La fe de Santiago y el testimonio de su vida entregada nos alientan en el seguimiento de Jesucristo

Los Apóstoles reciben el mandato de Jesús de anunciar el Evangelio hasta los confines del mundo. Fieles a Jesús, se dispersan por los caminos para hacer realidad lo que el Maestro les pide. Según la tradición, Santiago llega hasta España trayendo la Buena Noticia del Evangelio. El Finis Terrae de los antiguos romanos, allí se situaba el Ara Solis, donde fenicios y romanos dieron culto al sol contemplando la inmensidad de Océano Atlántico.

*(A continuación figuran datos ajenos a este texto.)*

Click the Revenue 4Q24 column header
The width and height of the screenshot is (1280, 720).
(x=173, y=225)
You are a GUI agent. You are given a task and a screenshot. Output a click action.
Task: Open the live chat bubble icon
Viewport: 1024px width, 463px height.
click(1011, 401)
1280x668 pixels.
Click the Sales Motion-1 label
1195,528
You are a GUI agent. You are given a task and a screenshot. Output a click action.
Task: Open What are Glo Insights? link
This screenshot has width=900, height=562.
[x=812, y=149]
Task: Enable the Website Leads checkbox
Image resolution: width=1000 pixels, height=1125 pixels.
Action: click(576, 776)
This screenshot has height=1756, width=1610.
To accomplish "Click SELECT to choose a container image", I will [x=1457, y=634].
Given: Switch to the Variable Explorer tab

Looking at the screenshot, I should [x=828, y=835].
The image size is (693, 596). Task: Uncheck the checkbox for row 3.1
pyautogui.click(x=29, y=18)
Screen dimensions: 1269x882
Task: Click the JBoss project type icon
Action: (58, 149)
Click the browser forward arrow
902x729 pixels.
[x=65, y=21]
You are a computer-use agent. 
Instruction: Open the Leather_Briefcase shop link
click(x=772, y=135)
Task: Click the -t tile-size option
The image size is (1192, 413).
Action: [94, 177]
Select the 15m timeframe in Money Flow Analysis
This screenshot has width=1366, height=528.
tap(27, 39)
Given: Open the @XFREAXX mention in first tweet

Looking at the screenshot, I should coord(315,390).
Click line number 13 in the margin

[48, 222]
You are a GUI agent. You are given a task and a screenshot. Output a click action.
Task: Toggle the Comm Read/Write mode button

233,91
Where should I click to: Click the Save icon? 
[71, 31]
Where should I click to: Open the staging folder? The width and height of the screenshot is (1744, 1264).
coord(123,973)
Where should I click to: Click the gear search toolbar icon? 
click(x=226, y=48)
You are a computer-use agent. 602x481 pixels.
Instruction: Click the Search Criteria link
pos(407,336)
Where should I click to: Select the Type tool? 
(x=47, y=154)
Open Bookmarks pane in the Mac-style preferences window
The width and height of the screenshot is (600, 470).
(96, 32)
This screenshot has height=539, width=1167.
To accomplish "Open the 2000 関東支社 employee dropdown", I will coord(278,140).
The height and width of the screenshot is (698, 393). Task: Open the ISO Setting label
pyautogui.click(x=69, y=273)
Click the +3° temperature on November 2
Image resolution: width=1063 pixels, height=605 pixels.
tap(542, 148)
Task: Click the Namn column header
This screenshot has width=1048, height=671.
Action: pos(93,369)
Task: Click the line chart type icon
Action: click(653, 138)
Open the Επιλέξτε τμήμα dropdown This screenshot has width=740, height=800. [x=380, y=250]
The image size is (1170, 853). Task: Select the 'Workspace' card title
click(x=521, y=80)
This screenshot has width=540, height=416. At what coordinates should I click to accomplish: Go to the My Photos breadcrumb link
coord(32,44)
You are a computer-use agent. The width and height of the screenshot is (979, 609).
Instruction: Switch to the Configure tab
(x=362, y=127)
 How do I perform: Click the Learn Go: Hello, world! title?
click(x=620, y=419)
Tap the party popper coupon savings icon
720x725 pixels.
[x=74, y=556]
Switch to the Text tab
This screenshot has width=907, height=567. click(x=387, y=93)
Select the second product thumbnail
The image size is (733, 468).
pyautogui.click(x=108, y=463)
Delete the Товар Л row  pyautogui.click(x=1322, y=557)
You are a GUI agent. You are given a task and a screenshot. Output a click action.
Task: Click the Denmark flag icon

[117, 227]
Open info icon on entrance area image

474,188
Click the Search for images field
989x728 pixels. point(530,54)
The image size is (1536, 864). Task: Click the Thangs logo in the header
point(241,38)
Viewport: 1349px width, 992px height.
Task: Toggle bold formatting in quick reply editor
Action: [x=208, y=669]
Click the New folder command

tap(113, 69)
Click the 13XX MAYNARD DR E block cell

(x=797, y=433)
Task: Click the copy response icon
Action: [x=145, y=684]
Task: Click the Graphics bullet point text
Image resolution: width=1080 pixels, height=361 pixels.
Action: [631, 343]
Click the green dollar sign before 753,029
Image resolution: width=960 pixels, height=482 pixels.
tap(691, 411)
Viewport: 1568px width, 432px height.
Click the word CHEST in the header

Para nosotros sigue siendo un reto el anunciar hoy por todos los rincones del mundo conocido el nombre y la Buena Noticia del Señor Resucitado, con nuestra vida y nuestra palabra, como Santiago y los Apóstoles. Nuestro testimonio creyente es el mejor servicio que podemos hacer a la sociedad en el momento de la historia que nos ha tocado vivir.